Passados alguns anos, a realidade mostra que nem tudo cabe dentro do discurso.
Nos últimos meses, uma das críticas mais contundentes ao governo tem vindo justamente de dentro da própria estrutura estatal: as forças de segurança. Representantes de policiais civis, militares e penais têm apontado déficit de efetivo, salários defasados e carência de investimentos em equipamentos e tecnologia. Em alguns casos, há denúncias de viaturas sem rádio de comunicação e computadores com mais de uma década de uso — um retrato que contrasta com a narrativa de modernização do Estado.
A Polícia Civil, por exemplo, enfrenta um déficit estimado em cerca de 35% do efetivo ideal. O problema não nasceu neste governo, é verdade. Mas a cobrança é clara: quem assume o comando também assume a responsabilidade de buscar soluções.
Outro ponto que alimenta o debate político é a situação fiscal do estado. Minas deve encerrar o mandato atual com um déficit superior a R$ 11 bilhões nas contas públicas. O número não significa necessariamente colapso financeiro, mas enfraquece um dos pilares do discurso político de Zema: o da gestão fiscal exemplar.

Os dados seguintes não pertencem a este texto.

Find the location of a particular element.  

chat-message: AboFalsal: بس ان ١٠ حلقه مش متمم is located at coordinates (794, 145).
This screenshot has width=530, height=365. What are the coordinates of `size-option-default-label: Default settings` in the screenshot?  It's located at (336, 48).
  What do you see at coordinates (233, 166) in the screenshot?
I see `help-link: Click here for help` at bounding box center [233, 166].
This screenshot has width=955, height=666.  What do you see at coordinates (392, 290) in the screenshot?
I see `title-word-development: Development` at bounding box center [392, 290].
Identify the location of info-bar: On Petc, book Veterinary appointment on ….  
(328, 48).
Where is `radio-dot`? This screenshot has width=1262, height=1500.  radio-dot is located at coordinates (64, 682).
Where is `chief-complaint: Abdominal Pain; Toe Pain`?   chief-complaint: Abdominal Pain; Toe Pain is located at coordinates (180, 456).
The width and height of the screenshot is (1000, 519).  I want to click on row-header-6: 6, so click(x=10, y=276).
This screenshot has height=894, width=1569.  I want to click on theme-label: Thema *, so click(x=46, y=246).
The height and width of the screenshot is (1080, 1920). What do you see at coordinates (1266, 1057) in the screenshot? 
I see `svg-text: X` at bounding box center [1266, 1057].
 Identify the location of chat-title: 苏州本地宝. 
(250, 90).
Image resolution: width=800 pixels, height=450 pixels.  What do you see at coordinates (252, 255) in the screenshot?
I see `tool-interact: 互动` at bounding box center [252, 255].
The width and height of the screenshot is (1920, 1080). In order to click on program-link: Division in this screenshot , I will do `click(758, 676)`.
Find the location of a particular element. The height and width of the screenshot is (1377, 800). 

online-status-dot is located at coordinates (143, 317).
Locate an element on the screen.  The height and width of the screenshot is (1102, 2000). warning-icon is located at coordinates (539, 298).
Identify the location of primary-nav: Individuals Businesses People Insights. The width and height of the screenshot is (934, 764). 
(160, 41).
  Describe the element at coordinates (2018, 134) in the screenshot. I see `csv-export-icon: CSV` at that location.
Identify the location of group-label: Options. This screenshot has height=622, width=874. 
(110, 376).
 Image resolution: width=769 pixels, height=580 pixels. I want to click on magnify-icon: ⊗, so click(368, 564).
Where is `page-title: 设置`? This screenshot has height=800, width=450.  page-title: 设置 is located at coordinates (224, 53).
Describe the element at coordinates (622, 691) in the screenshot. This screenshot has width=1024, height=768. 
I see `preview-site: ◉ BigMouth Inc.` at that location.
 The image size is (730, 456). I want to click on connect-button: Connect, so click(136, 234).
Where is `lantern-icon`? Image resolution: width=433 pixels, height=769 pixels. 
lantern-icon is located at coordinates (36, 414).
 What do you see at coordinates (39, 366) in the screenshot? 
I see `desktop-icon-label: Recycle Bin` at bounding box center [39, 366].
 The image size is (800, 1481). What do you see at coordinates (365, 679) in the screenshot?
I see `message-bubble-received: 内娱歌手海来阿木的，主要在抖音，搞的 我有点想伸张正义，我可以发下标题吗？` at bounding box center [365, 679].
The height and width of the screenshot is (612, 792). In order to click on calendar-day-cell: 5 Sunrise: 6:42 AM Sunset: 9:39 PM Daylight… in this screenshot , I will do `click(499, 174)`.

E aqui reside um dilema clássico da política: discurso e realidade raramente caminham na mesma velocidade.
É inegável que o governo apresenta indicadores positivos em algumas áreas, sobretudo em segurança pública, onde estatísticas apontam redução de determinados crimes. Mas também é impossível ignorar o desgaste crescente com servidores e categorias estratégicas do Estado.
Em política, percepções muitas vezes pesam tanto quanto números.
Com os olhos voltados para o cenário nacional e para a disputa presidencial de 2026, Romeu Zema tenta consolidar sua imagem como gestor eficiente. A questão que começa a surgir em Minas é outra: até que ponto os mineiros compartilham dessa mesma percepção?